- **The task**
Taking the records line by line, how many lines contain the word "group"? Answer with the number only.

- **Records for the exercise**
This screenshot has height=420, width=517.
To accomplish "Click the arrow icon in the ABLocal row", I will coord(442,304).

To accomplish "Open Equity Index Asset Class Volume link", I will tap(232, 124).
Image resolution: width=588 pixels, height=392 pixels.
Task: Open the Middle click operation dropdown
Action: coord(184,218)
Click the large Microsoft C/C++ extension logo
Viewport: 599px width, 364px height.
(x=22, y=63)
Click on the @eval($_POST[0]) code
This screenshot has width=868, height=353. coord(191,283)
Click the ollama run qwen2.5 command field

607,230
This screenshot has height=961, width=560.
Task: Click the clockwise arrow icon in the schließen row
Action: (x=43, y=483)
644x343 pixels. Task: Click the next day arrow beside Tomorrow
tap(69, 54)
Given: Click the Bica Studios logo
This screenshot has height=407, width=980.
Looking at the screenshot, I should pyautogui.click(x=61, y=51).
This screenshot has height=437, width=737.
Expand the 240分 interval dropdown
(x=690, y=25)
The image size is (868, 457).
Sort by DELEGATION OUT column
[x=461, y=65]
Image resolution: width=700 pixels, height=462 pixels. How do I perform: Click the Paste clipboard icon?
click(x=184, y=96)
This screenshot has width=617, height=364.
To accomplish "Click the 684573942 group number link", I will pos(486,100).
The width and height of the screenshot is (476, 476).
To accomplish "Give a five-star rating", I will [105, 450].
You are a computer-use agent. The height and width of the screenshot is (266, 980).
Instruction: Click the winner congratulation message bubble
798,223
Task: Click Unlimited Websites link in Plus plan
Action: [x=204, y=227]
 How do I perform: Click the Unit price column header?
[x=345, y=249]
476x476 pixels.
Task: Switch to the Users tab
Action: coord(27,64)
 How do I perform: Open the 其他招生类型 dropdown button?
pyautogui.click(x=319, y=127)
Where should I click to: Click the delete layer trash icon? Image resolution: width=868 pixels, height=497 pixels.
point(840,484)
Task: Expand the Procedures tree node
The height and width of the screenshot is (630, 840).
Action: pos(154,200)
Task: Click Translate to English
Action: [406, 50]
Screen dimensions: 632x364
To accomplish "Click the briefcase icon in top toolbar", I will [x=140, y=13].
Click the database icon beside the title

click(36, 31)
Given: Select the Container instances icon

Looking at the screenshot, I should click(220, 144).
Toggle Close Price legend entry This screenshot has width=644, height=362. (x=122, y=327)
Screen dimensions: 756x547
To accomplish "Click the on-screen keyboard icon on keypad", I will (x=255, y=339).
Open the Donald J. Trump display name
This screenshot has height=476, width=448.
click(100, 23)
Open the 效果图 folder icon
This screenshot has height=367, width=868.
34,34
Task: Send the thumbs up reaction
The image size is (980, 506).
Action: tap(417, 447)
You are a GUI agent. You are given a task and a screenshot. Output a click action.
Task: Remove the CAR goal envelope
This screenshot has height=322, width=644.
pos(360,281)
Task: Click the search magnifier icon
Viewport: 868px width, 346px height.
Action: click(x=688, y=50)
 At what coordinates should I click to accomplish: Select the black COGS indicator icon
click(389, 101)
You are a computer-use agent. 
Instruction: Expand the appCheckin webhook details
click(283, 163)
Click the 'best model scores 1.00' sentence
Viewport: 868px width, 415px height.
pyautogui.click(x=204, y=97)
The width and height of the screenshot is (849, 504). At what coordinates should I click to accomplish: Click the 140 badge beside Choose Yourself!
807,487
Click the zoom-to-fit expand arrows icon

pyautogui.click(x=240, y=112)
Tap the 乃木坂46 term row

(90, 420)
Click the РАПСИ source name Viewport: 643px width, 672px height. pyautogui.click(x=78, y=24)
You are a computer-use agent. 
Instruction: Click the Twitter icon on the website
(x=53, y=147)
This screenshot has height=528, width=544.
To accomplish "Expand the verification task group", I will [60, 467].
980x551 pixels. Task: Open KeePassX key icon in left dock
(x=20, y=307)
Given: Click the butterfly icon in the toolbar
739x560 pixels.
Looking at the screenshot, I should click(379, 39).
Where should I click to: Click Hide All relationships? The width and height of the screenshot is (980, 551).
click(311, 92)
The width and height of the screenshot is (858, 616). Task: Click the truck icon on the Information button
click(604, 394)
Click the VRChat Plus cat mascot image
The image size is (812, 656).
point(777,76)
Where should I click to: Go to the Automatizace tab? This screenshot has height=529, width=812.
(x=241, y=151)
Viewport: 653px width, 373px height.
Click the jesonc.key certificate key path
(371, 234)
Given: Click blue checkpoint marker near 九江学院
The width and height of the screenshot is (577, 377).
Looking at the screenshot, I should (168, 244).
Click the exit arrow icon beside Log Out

- **Exercise result**
2